Posted By: Long branch
Date Posted: October 26 2014 at 10:10am
PRVI Partizan 174gr FMJBT shoots exactly 10" high and 6" left from both my 1950 longbranch and 1948 Fazakerly no4s. They clock at about 2300 fps. My handloads with 174gr BTHPs shoot 3" high and dead center. I don't know the muzzle velocity, but I bet it's in the 2450 range. It never fails that a slower load with the same weight bullet will shoot high (counter-intuitive. I know) and off center.


Posted By: W.R.Buchanan
Date Posted: October 26 2014 at 10:19am
It was starting to sound like most guys were only shooting "Surplus Ammo."  That would surely limit the fun here in the US.
 
Friday Afternoon I made 480 of these,,,  Which will keep me shooting for another couple of months after which I should have a good Cast Boolit Load sussed out. Got a few things to try on that one.  These will be used primarily for shooting Short Range Silhouette Matches.  50,100,150,and 200 Meters.

Dataset section:

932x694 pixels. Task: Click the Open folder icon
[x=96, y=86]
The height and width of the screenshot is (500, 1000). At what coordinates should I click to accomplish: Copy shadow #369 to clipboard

What is asked: Retype the forum thread from "Posted By: Long" up to and including "here in the US.". The data plays no part in this.

The result:
Posted By: Long branch
Date Posted: October 26 2014 at 10:10am
PRVI Partizan 174gr FMJBT shoots exactly 10" high and 6" left from both my 1950 longbranch and 1948 Fazakerly no4s. They clock at about 2300 fps. My handloads with 174gr BTHPs shoot 3" high and dead center. I don't know the muzzle velocity, but I bet it's in the 2450 range. It never fails that a slower load with the same weight bullet will shoot high (counter-intuitive. I know) and off center.


Posted By: W.R.Buchanan
Date Posted: October 26 2014 at 10:19am
It was starting to sound like most guys were only shooting "Surplus Ammo."  That would surely limit the fun here in the US.